By Javier Antich, Selector
No, I’m not advocating that we jump into a new society where there are no rules; that would be catastrophic.
We know what “rules” are in the network and IT operations. They are all those things we need to program to define the operational boundaries of our infrastructure. We use rules to set acceptable or non-acceptable thresholds on metrics, parse log messages, extract information from them, and do proper classification. In addition, we use rules to determine if configurations are right or wrong and define correlation conditions. Rules are everywhere. Ultimately, rules have been our only means, so far, to capture operational knowledge and put such ability to work.
There is nothing inherently wrong with rules, but they come with extra baggage that makes them very difficult to maintain over time:
- The time and effort it takes to create them in the first place.
- The time and effort it takes to understand existing rules created by someone else one year ago.
- The time and effort it takes to update them.
- The incredible complex rules for the multi-cloud and highly dynamic micro-services IT operations.
Sometimes rules are created based on a particular assumption that we know what a good or bad state is. Frequently, what is good or bad may be so dynamic and contextual that what the rule is capturing is inadequate, leading to many false positives and alert fatigue.
Very frequently, we waste a lot of time reverse-engineering the goal of a particular rule because no one has adequately documented these rules, and it is unclear what that rule is doing and what the impact would be if it is changed or removed. Snowflakes start to increase, and none wants to touch them.

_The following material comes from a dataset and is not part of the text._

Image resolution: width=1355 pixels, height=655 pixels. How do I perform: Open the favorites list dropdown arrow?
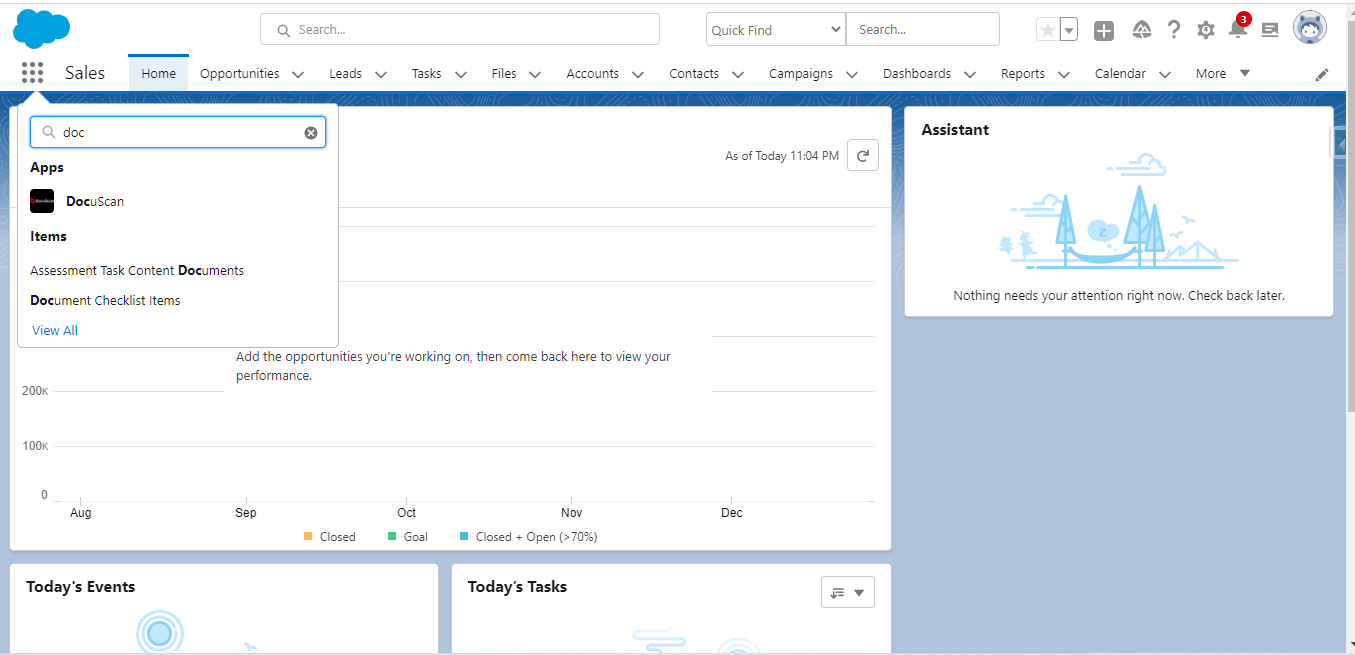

How often does a regex rule to process a particular type of log get outdated because the log format changed slightly without prior notice from the vendor? We are wasting a lot of time statically setting operational boundaries that we can set dynamically using a different approach. There is a lot of operational knowledge embedded in our infrastructure telemetry. We need to activate techniques that allow us to extract and put it to work.
- We do not need rules to define static thresholds that differentiate good from the bad. We can infer from the data itself what is expected and what is not in a specific context, given the hour of the day, or the day of the week, or the month of the year, and automatically determine the proper thresholds. There is no need to waste our time on this.

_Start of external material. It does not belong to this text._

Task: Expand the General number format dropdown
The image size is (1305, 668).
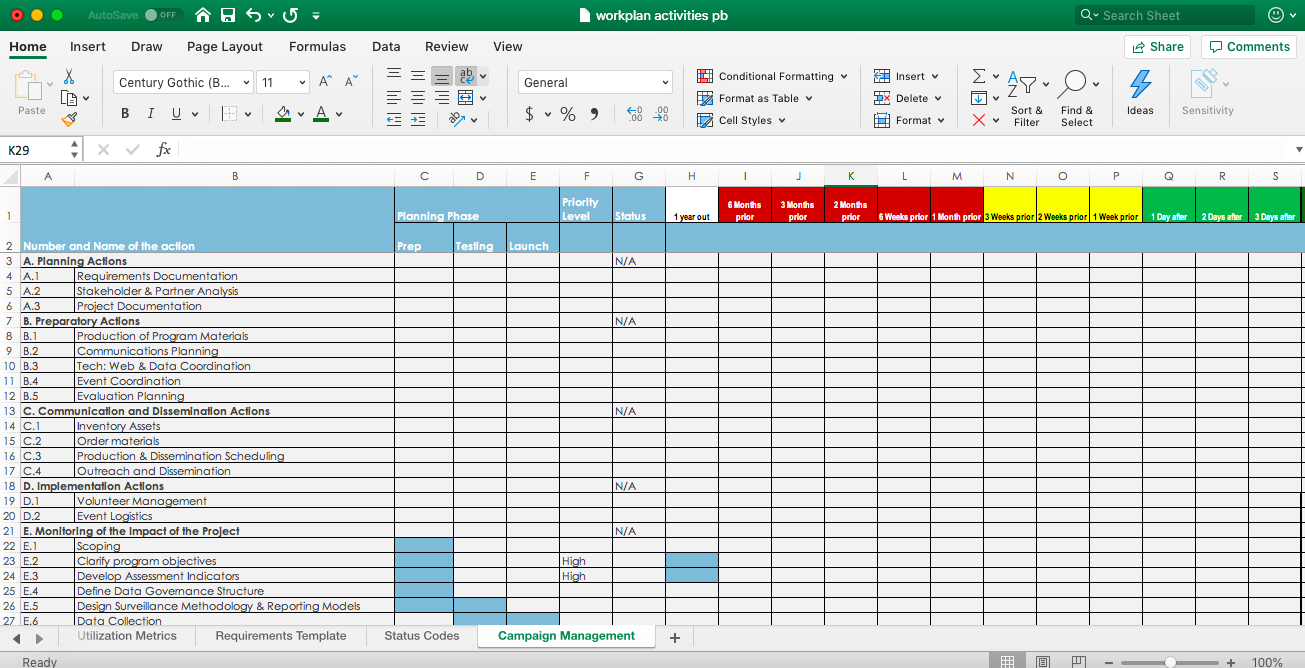Action: pos(595,83)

- We do not need rules anymore to parse log messages. Natural Language processing techniques allow us to extract critical information from the log, irrespectively of whether the syntax of the log may change over time. Say goodbye to regex rules.
- We do not need rules anymore to classify messages or alerts. Deep Learning techniques allow us to understand the scope of a message and classify it accordingly. Say goodbye to regex rules as well.
- We do not need rules anymore to correlate events. If-this-then-that correlation rules belong to the past. Multi-Cloud infrastructure is multidimensional, and so must be the correlation. Context-based correlation allows us to retire legacy correlation techniques that are fundamentally linear and not designed to cope with multidimensional and multilayer infrastructures.
- And there is more; we do not need rules anymore to evaluate if a configuration change is right or wrong. We can use deep learning techniques to automatically understand what is right or wrong in a network or IT infrastructure and raise alerts when a configuration change does not fit.
What I’m describing here is not only possible; it is real, enabled by AI/ML techniques. It is time for a new “rule-free” era for network and IT operations. Do not waste your time defining rules or reverse-engineering someone else’s rules. The future is about you investing your time in how to optimize, evolve and scale your infrastructure to deliver better services, not defining rules to set operational boundaries.